I found this normative narrative in Debra’s story where she wrote, “We weren’t really tied to finding husbands, getting married and having children. At least my parents were more progressive than that. But we didn’t talk back, we did as we were told. We helped with the cooking and cleaning, while the boys did outside work. I once wanted to apply for a job as a bush firefighter for the summer. My brother John put an end to that. Instead, my first summer job in university was as a receptionist in an accountant’ s office.

The 2nd story I found was of Yvette and she explained girlish qualities as told by her mom, “Make sure you don’t speak much to him. Make sure you do not ask too many questions to him. Make sure you laugh less and listen more. In short, she meant please do not be too LOUD! In addition, the final statement she made left me speechless! She said, “Please behave like a girl!” and the next question I blurted out was, “How does a girl behave?” Prompt came to her reply, I should be shy, somber, quiet, soft spoken, gentle etc. etc.

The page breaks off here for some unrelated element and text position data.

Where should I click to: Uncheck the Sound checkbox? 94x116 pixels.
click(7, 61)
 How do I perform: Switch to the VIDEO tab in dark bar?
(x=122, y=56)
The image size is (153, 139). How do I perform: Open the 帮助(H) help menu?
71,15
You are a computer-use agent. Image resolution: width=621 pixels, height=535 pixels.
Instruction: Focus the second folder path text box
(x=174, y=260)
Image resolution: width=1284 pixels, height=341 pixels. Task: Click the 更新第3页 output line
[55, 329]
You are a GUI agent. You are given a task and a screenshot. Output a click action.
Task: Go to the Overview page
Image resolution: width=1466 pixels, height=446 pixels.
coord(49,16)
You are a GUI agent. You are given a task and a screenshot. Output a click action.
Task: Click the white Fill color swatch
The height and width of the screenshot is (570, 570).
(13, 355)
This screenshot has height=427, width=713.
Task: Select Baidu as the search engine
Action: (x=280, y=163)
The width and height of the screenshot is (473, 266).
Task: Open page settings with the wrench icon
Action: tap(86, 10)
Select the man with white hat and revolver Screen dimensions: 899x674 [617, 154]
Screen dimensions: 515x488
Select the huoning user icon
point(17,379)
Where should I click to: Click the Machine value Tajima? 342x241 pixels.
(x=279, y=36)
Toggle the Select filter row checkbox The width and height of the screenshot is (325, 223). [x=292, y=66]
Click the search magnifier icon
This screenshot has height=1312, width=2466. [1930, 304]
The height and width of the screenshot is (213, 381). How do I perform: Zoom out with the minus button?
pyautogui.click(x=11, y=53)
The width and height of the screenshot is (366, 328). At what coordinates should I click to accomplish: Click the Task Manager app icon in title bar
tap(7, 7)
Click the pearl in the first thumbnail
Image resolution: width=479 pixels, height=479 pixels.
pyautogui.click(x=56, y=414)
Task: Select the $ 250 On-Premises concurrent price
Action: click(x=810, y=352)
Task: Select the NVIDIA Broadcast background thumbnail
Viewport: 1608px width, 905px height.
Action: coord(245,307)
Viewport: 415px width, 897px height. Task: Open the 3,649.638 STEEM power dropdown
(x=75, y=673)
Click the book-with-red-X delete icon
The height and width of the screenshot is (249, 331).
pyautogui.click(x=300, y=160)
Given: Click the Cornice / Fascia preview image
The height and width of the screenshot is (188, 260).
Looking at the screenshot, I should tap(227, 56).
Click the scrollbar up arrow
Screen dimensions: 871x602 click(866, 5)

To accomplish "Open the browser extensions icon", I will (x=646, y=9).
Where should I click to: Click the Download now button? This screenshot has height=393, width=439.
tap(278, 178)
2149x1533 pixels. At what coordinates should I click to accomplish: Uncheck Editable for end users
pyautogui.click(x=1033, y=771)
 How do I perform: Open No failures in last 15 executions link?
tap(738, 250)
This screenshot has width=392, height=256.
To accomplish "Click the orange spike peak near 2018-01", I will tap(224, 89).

If I conclude that all our stories have that same normative narrative about girls being obedient, shy, caring, gentle, soft spoken etc. whereas boys are the main source of income of the family, doing outside tasks etc., will not be wrong. We have been socialized into a limited view which does not let us think broadly. This social construct is nothing but just a mindset towards this gender division which operates in nearly every society. We, ourselves, start to create these roles for kids and then as a whole, it becomes social and ultimately for many become a rule of thumb that girls should behave like girls and boys should be acting like boys. I would also say that, as compared to the past, the stereotypical gender roles are meshing up with each other in the current century and it is also being better accepted in today’s society. There is a change in our upbringings which is allowing us to feel that our actions are acceptable.

II) Creating counter-stories: Disrupting normative narratives

After reading stories of my classmates, I have not only found pretty good examples of normative narratives about gender but also stories that disrupt these normative narratives. I have observed that many of us agree with the gender roles and we don’t want to break those so-called rules constructed by our own society. But on the other hand, many of us want to challenge these gender tags. They want to show the world that their gender is not specific to only one domain, they can do anything if given a chance or opportunity.

I saw a disruptive normative narrative in Brooke’s story “Let’s change the Gender Rules”. I am quoting few of her sentences here:

“When people look at me they probably see a twenty-year-old, female.  However, I may not always look like what the ideal woman should look like.  Growing up on a farm, I have always been someone who is never afraid to get her hands dirty.  I can clearly remember a time when all my friends saw me not following these “gender rules” and they were absolutely appalled.”

“He saw us all standing there watching and motioned for me to come over and help him pull the calf the rest of the way.  I slowly walked over to my Dad to make sure that I would not startle the cow.  He then helped me grab and pull the calf the rest of the way out.”

“One of the girls said, “That’s gross, are you half boy or something?”  Another girl then replied and said, “Yeah, that something boys only do.”

Brooke had challenged the norms of society to show that girls can do anything, just like my story where I said that I wanted to go on mountaineering to remove that expression of society which tells us that girls can’t do climbing or mountaineering. I would say that although we should not let our gender impede us instead we should give values to the roles within a relationship. It should rather matter that how well we are performing our role than what role we are in. In today’s world, we have more choices. People can personalize these choices with respect to their needs and we, as a society, should accept these personal choices.